Change: I could sense their position through their gravitational field. It’s pure instinct.
Aso: Impossible
Change: Apparently, it is not impossible. Now that we are here, I expect you to fulfill the terms of the deal.” Aso: Warrant Officer Ono was the guarantor of your deal. If you had a deal, it died with her.
D r i v e r ’ s I n t e r r o g a t i o n
Aso: You were present at the death of Pilot Aha.
Driver: Aye.
Aso: What was his cause of death?
Driver: Shrapnel to the throat severed his carotid artery.
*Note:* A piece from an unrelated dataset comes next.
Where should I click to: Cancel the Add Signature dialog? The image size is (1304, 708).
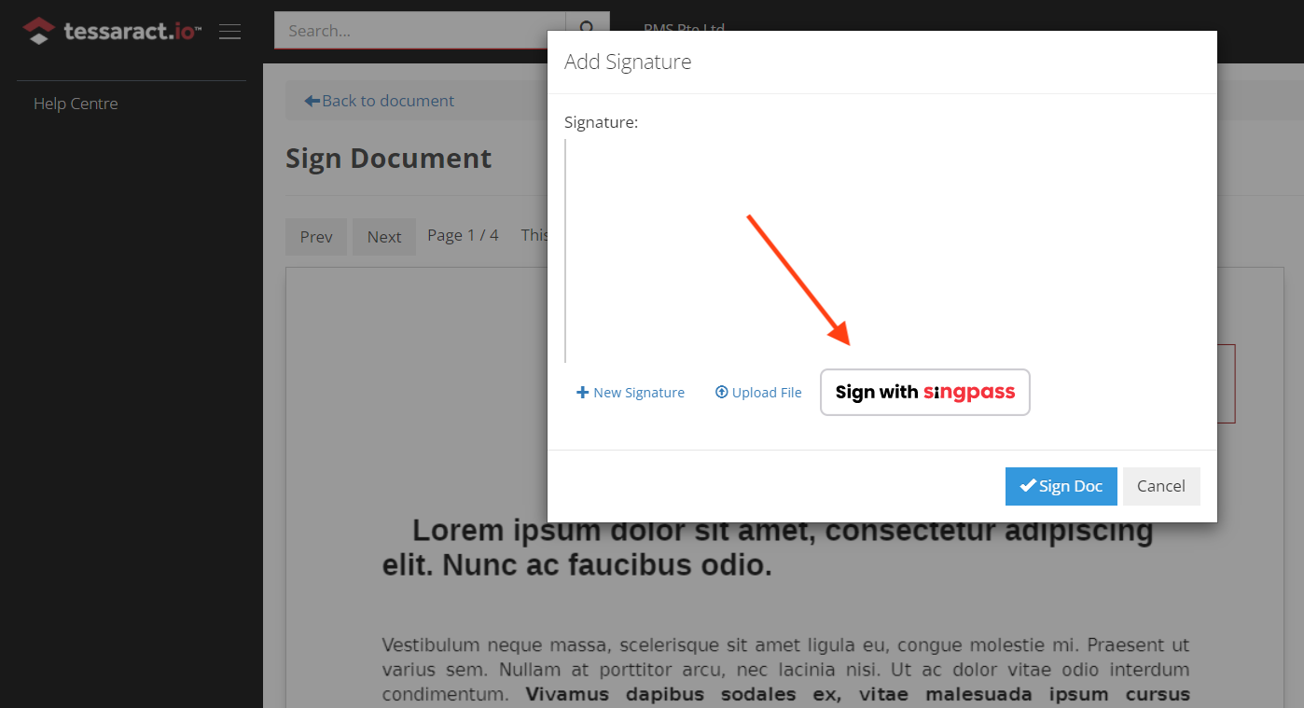[x=1160, y=485]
Aso: What happened to his body?
Driver: It was lost when the airlock was blown open into space, which was caused by shearing of the shuttlecraft away from the primary ship during evasive maneuvers.
Aso: Was anyone else present at the time of his death?
Driver: Warfighters Jordan and Rook.
Aso: Did any of the Hellion crew witness his death.
Driver: Nay.
Aso: What did he say before he died.
Driver: Nothing. He said “Gurp” and then he said “Good” and then he died.
Aso: Gurp?
Driver: I believe it was an expression of surprise at having his throat cut by the shrapnel, possibly an attempt to speak that was inhibited by shrapnel damage to his vocal cords and windpipe.
Aso: What was the source of this shrapnel?
Driver: There was an explosion outside the shuttle, which we subsequently determined to be a Solarite space-mine. This was the first sign of a Solarite pirate attack which commenced seconds later.
Aso: The shuttle’s blast guards were open at the time?
Driver: Affirmative.
Aso: Why were they open inside the stellar atmosphere?
Driver: I don’t know. Aha had opened them earlier to assist in docking with Liminix CH-53. I don’t know why he did not close them.
Aso: What were you doing at the time the Solarite space mine detonated?
Driver: I was trying to prevent Warfighter Jordan from hugging me.
Aso: Why was he trying to hug you?
Driver: It’s a behavioral idiosyncrasy.
Aso: Lieutenant Commander Change tells me you are an experienced combat pilot.
Driver: Aye.
Aso: She is confident that with you at the helm, she can bring Liminix CH-53
and its cargo of fuel back to your ship.
Driver: I think we have a chance.
Aso: Why does your ship need this cargo?
Driver: We use the fuel as an initiator for the drive generators on our Aves-Class Spacecraft. Our supplies are reaching critical levels.
Aso: That will be sufficient. Thank you for your cooperation. You may now return to your cell.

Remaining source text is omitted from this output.